### WHAT YOU HAVE TO DO
Each entry is to be retyped without alteration, and no picture is to be included.

### STORED DATA

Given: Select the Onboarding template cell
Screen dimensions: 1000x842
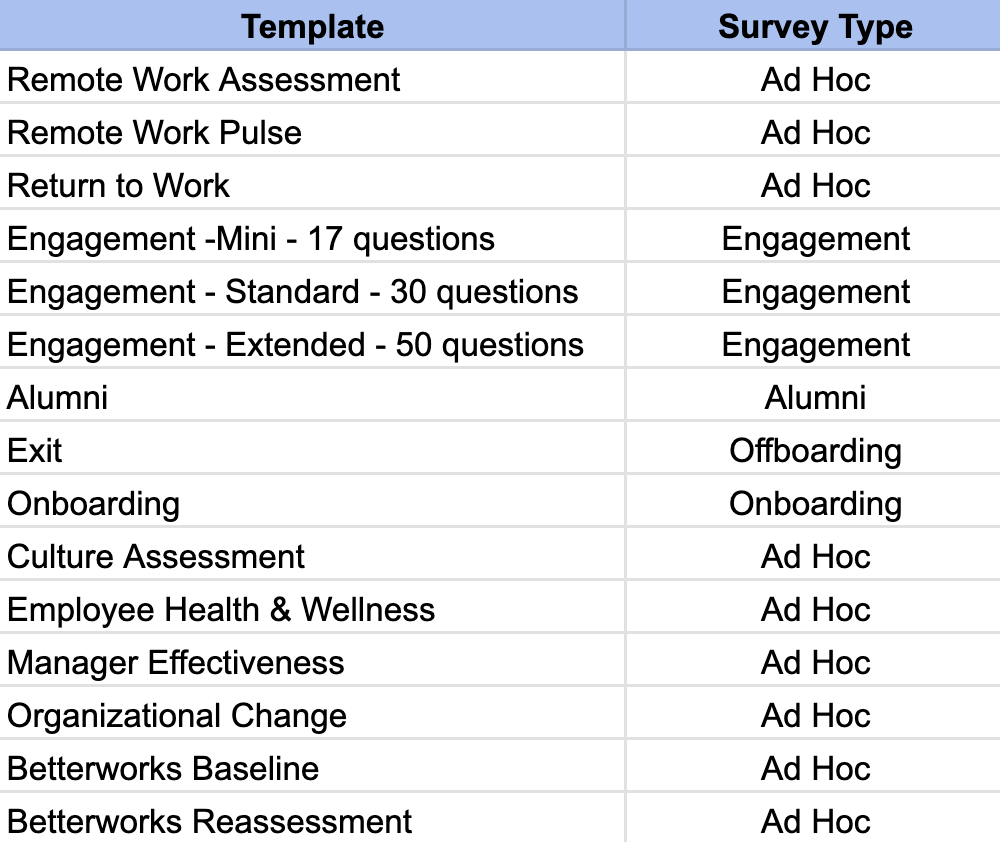Looking at the screenshot, I should tap(312, 501).
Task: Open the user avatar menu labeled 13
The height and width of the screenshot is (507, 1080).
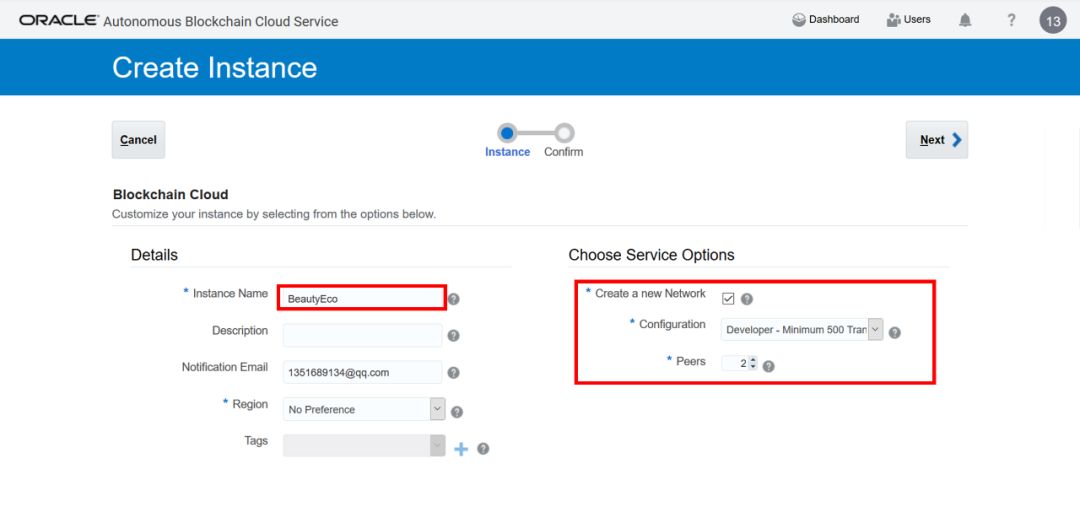Action: [x=1053, y=20]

### RESPONSE
Given: Select the Onboarding template cell
Screen dimensions: 1000x842
Looking at the screenshot, I should tap(312, 501).
Task: Open the user avatar menu labeled 13
The height and width of the screenshot is (507, 1080).
Action: [x=1053, y=20]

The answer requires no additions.